Recognition of Armenian Genocide is Precondition for Peaceful Society in Turkey, Historian Says [on Taner Akçam]

Last year, Garo Paylan, a Turkish Armenian member of parliament for the Peoples’ Democratic Party (HDP), was awarded for contributions to the fight for democracy and human rights in Turkey and around the world. This year, historian Taner Akçam, one of the leading authorities on the Armenian Genocide, was the guest of honour at the 7th annual dinner of the Coordinating Council Of The Armenian Organizations in France (CCAF).

The event brought together around 500 personalities from media and business and several local and national political leaders, alongside French President Emmanuel Macron. Akçam, a professor of Armenian genocide studies at Clark University in Massachusetts, is one of the first Turkish intellectuals to acknowledge and openly discuss the Armenian Genocide. While most historians agree the mass killing of Armenians by Ottoman forces during World War One constituted genocide, Turkey says thousands were killed on both sides of bitter fighting in eastern Anatolia.

The professor, whose last book has just been translated into French by the prestigious CNRS editions, has been applauded by the audience for having worked since more than 30 years on the recognition of the 1915 genocide by his country. Macron praised the struggle of the Turkish historian, and his passion to “denounce the denial” of the Turkish state.

“One cannot build any great history on a lie, no great policy can be based on revisionism or denialism,” French President said in his address to the Armenians of France.

In a sharp and moving speech, Akçam had set the tone, calling out to Western leaders for their permissiveness towards Turkey.

“In truth, the ties between denial and contemporary political problems are strong and cannot simply be ignored. This is something that most European and U.S. politicians fail to understand and is the reason most Western states pay lip service to the recognition of the Armenian genocide, while simultaneously continuing their business-as-usual relationship with Turkey. It reminds me a little bit of Mafia bosses who attend church every Sunday, yet continue their criminal activities the moment they exit the building,” Akçam said, causing a murmur among attendees.

Denial is not only about an ideological approach to the past, nor is the demand for recognition of historical crimes merely an expression of a moral conviction regarding past events, according to the historian.

“Denialism is a structure, one that cannot simply be relegated to past atrocities. The denialist structure has produced and continues to nurture policies in present. In this regard, it would be appropriate and reasonable to compare Turkish denialism with the racist Apartheid regime of South Africa,” he said.

Akçam maintained that Turkey’s acknowledgement of the atrocities of its predecessor, the Ottoman empire, is a precondition for its people to be able to live in peace and tranquillity, not only with one another but with the other people of the region.

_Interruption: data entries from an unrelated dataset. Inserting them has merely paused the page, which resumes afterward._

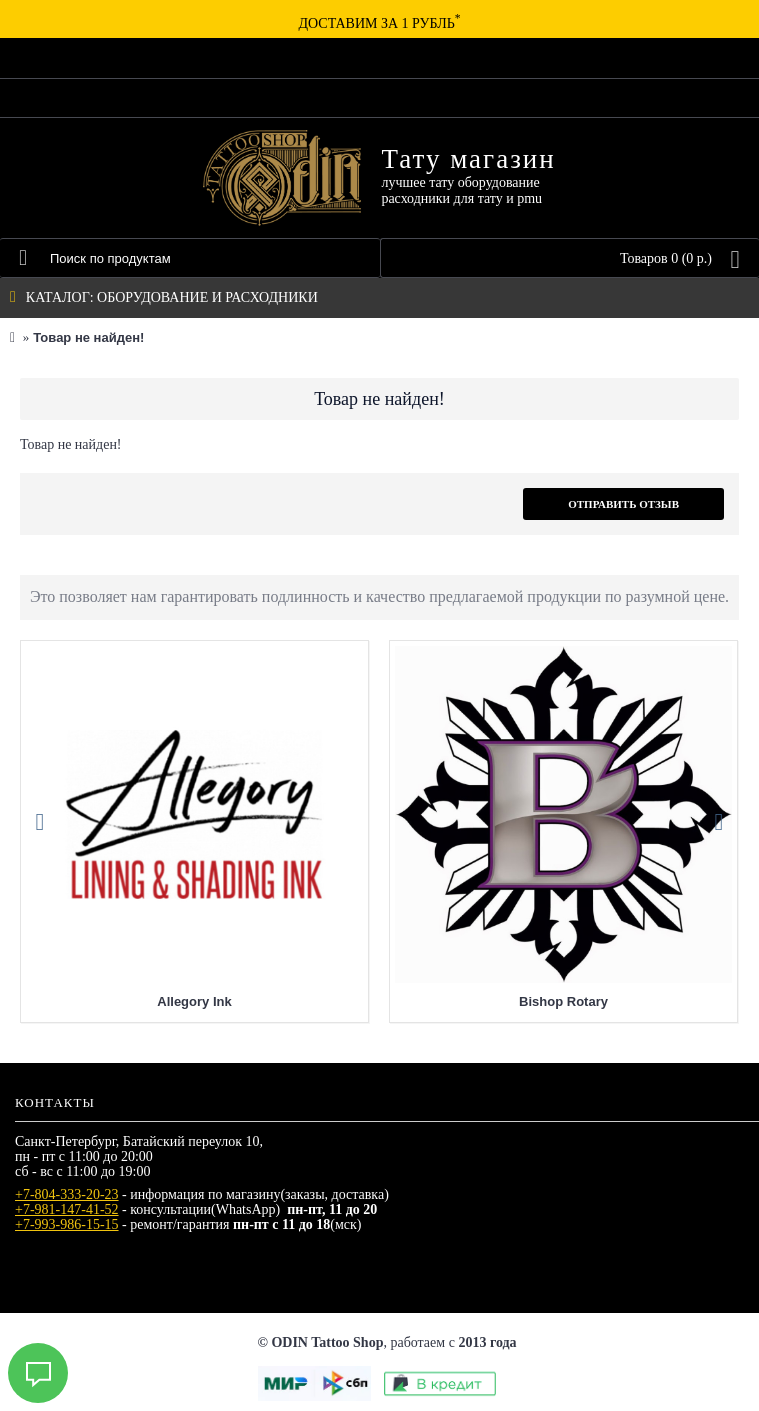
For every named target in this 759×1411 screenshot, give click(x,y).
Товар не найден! (88, 337)
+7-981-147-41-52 (67, 1209)
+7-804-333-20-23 (67, 1194)
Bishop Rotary (563, 1001)
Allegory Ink (194, 1001)
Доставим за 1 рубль (379, 23)
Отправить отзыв (623, 504)
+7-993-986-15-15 (67, 1224)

“Those who forget their past are condemned to relive it,” as Italian Jewish writer Primo Lévi wrote in If This Is a Man.

Macron seemed that he received the message. Earlier in the afternoon, he denounced “Turkey’s provocations " in the eastern Mediterranean and the deployment of Turkish-backed Syrian mercenaries to Libya in violation of the ceasefire after a meeting with the Greek prime minister. His relations with Turkish President Recep Tayyip Erdoğan have been particularly tense for the past few months. After Macron’s criticisms toward NATO’s ineffectiveness to stop Ankara’s recent Syria offensive, claiming that the alliance experiencing a “brain death”, the French president had been targeted by his Turkish counterpart.

The unsolved question of the fight against denial has put the idea of a law to penalise denial back on the table. France recognised the Armenian Genocide in 2001, but the contestation of the genocide is not punishable according to the law despite France’s Armenian communities long-standing demand. Attempts to pass a law in this direction failed in 2008 and 2011. A text was finally adopted by the National Assembly and the Senate in 2016, but it was held by the Constitutional Council. The Armenians of France did not accept the decision and their organisations campaigned for a new legislative process.

“I share your values and your struggles, it remains to find the right legal path to get there,” Macron promised during his speech at the event.